The acquisition integrates Sky’s premium sports rights—including Bundesliga, DFB‑Pokal, Premier League, and Formula 1—with RTL’s free-to-air and pay-TV offerings, as well as its streaming platforms RTL+ and WOW. The combined company will serve around 11.5 million paying subscribers and is projected to generate pro forma revenues of approximately €4.6 billion in 2024, with nearly 45% of this coming from subscriptions.

Thomas Rabe, CEO of RTL Group, called the acquisition “transformational for RTL Group,” adding that it would “create a unique video proposition across free TV, pay TV and streaming.” He highlighted the deal’s ability to unlock approximately €250 million in annual cost synergies within three years, significantly enhancing shareholder value and improving competitiveness against global tech and streaming players. Rabe also confirmed that the previously discussed merger with ProSiebenSat.1 is definitively “off the table.”

Dana Strong, Group CEO of Sky, said that Sky Deutschland had “made significant progress over the past three years, delivering strong operational performance and reaching a record number of customers.” She added that the transaction “provides a strong platform for long‑term success” and ensures Sky’s continued relevance within a larger growth-oriented entity.

The transaction includes a unique financial structure that allows Comcast, Sky’s parent company, to activate the earnout clause at any time over the next five years, should RTL’s share price exceed €41, with a maximum cap corresponding to a €70 share price. RTL may pay this earnout in cash, shares, or a combination of both and is evaluating treasury share acquisitions as part of its financial strategy.
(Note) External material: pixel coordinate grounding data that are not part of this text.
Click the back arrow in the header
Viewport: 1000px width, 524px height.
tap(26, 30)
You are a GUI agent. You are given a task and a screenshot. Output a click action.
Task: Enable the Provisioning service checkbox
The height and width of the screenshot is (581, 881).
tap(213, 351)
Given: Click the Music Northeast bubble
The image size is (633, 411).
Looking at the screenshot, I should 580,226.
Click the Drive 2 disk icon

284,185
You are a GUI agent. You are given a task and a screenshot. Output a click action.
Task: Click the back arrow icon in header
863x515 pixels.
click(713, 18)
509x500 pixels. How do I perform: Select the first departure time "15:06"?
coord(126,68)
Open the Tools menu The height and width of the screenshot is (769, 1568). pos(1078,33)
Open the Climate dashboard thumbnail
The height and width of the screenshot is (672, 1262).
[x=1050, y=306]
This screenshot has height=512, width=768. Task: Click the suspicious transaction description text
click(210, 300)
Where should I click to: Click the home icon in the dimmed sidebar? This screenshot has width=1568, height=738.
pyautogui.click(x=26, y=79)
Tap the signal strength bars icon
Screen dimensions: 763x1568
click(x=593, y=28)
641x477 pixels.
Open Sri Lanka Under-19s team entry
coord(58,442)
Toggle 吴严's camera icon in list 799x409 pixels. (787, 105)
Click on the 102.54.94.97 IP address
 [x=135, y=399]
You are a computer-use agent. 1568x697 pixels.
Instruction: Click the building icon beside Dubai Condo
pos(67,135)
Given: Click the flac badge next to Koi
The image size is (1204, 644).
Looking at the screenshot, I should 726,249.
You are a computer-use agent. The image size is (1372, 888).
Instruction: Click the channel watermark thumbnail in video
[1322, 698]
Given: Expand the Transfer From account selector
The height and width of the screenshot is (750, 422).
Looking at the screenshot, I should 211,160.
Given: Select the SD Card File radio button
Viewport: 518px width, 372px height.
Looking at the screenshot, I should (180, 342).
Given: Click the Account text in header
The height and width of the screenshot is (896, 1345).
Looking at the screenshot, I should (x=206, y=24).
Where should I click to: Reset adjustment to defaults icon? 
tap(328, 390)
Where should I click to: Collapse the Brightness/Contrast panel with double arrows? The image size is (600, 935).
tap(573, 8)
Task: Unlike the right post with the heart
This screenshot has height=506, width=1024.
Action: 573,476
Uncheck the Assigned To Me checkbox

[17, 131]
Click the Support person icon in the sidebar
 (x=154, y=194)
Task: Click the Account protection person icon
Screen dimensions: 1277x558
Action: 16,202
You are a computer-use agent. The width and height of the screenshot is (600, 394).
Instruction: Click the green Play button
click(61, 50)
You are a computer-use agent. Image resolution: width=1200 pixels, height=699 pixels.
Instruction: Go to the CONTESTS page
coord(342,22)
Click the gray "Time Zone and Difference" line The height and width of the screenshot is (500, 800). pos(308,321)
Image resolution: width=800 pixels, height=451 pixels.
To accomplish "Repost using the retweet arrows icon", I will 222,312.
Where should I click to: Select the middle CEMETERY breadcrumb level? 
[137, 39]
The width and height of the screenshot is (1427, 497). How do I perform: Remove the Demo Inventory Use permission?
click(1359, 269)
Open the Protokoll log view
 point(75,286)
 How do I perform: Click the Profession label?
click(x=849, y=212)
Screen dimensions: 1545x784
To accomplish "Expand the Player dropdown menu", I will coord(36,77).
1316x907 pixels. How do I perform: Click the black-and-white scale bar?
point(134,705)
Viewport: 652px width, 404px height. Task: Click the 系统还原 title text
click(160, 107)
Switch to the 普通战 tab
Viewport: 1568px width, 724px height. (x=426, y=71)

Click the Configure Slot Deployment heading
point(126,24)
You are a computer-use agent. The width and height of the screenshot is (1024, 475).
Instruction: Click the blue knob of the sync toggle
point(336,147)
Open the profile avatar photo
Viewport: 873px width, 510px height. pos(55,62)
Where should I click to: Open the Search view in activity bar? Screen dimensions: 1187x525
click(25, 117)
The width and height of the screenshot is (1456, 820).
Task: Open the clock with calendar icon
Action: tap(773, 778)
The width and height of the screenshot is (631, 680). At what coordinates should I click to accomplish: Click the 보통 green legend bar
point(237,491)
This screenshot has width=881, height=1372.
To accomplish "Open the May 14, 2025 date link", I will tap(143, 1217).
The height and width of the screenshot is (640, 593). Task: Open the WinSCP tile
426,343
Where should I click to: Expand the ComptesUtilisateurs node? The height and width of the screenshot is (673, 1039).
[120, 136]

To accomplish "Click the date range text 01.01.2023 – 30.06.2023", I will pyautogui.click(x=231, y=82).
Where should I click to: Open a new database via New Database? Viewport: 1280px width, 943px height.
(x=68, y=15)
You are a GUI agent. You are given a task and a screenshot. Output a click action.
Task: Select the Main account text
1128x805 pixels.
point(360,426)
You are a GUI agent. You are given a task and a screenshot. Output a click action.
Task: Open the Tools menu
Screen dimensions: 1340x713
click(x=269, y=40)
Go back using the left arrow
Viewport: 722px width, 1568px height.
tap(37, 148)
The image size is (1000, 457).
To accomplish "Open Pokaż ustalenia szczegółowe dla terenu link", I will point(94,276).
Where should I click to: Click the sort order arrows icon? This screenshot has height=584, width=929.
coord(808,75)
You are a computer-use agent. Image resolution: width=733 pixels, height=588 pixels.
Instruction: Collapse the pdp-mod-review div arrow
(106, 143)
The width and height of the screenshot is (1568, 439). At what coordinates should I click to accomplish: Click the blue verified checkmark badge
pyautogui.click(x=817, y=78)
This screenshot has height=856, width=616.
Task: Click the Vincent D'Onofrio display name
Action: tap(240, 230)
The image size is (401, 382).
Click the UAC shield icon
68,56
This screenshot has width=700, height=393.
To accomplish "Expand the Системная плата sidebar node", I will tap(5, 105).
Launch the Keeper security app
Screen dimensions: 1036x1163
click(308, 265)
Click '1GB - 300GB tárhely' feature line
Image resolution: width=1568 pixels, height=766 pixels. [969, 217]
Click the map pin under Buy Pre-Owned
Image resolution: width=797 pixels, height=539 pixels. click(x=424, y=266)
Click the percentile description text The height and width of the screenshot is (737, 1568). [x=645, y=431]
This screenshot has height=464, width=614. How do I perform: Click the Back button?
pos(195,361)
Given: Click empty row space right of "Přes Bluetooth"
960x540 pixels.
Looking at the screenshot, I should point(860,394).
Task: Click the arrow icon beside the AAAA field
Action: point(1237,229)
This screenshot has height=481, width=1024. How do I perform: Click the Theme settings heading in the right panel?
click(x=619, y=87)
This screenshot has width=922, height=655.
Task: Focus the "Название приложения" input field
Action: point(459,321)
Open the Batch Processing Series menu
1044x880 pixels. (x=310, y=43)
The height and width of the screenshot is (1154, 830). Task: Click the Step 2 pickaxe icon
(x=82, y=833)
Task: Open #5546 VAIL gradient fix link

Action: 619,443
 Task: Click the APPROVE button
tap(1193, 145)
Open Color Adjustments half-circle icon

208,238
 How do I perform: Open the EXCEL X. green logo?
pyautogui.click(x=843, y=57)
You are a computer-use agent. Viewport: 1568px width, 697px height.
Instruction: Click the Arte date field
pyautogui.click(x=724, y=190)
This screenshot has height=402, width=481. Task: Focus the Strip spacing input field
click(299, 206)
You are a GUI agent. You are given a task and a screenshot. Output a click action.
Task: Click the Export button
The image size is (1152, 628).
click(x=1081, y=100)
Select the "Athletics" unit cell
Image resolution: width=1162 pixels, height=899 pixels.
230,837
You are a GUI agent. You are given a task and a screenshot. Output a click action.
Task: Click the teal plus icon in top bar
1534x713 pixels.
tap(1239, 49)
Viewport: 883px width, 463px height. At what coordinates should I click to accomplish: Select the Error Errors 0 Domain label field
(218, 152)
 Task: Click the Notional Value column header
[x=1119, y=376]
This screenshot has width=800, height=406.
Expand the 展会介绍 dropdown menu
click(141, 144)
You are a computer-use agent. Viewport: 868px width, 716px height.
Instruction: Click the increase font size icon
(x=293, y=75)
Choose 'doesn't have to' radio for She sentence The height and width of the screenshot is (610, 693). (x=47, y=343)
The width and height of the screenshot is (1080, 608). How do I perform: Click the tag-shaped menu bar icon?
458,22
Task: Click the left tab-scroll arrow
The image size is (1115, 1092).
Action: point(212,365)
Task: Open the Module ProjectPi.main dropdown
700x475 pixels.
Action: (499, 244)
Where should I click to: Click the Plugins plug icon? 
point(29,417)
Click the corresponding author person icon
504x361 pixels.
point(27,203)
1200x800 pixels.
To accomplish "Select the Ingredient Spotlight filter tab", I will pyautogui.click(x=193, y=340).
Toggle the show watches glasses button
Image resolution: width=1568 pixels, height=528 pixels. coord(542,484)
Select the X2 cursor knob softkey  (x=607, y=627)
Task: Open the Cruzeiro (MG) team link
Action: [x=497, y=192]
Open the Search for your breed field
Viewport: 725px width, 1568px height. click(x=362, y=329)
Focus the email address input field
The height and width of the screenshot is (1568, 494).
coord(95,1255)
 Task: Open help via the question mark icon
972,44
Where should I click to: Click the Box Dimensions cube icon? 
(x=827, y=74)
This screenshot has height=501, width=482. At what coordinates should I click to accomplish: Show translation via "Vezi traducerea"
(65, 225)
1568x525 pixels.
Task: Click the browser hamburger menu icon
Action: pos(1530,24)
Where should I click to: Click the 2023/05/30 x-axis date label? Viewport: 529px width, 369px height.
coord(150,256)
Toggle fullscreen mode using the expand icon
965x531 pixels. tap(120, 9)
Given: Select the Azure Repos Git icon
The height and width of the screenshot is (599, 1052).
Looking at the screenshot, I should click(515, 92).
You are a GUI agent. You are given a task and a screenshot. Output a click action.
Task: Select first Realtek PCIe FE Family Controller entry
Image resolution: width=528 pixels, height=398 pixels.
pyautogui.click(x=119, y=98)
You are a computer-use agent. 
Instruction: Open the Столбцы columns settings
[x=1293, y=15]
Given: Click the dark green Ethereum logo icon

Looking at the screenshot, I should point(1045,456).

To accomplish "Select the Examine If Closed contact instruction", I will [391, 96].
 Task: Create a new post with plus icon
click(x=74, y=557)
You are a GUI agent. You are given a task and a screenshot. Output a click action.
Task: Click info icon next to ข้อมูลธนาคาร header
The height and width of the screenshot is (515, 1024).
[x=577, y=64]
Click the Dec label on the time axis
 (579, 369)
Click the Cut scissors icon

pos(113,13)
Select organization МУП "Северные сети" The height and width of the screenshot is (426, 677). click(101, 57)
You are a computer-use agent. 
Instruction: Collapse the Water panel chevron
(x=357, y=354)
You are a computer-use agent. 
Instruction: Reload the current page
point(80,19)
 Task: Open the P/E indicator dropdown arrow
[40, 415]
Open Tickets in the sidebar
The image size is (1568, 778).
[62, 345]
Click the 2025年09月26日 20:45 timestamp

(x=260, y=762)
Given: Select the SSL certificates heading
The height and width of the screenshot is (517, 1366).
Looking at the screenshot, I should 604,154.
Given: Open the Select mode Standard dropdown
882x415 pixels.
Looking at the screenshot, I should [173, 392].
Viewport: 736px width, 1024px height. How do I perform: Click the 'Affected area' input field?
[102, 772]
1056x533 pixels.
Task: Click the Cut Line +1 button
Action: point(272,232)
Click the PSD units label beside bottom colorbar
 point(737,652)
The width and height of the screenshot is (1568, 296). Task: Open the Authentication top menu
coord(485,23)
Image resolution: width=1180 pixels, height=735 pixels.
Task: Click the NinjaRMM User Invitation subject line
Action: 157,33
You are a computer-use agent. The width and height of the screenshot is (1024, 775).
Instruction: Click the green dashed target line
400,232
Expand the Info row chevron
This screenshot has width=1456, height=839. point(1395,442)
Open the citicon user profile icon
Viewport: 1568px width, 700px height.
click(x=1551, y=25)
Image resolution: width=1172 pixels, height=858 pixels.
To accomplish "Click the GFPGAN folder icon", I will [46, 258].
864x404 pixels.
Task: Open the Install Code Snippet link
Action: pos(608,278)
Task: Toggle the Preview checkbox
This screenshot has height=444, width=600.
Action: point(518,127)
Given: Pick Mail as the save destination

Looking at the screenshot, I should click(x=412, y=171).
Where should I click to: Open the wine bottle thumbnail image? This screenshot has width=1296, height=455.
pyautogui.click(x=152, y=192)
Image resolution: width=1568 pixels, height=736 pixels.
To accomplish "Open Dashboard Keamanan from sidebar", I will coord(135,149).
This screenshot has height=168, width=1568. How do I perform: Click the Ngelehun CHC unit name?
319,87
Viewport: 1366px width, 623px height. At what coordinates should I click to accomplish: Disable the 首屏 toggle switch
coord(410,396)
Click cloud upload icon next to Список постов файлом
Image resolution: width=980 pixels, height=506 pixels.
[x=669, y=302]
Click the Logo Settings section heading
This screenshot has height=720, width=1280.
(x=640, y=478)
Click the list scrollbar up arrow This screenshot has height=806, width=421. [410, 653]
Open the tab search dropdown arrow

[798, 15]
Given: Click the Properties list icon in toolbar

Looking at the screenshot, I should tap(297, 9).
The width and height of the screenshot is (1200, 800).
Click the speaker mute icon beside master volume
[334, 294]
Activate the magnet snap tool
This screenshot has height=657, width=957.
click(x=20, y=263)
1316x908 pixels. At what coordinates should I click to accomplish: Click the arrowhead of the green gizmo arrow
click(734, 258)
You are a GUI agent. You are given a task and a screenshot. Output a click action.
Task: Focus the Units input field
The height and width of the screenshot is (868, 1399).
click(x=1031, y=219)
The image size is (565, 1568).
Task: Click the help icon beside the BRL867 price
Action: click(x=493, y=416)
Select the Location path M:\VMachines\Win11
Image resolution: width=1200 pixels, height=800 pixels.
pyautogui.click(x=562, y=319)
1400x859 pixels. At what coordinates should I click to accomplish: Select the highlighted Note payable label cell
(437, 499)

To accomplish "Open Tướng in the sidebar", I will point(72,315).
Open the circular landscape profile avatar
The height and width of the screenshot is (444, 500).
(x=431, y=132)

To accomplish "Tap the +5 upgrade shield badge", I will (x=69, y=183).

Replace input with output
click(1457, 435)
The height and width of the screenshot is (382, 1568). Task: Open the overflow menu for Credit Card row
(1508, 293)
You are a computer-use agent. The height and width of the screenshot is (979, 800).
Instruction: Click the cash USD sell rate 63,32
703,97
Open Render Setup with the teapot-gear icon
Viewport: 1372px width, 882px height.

Sky Deutschland is expected to break even at the EBITDA level by 2025, following an extensive restructuring phase under Dana Strong’s leadership. RTL Group emphasized that this deal is its largest since its formation in 2000. Subject to regulatory approval, the transaction is expected to close in 2026.

The acquisition positions RTL as a dominant European player with unmatched scale in both traditional and digital media. It also fortifies its ability to compete with international streaming and tech platforms by offering a deeply integrated mix of entertainment, sports, and on-demand content tailored for local markets.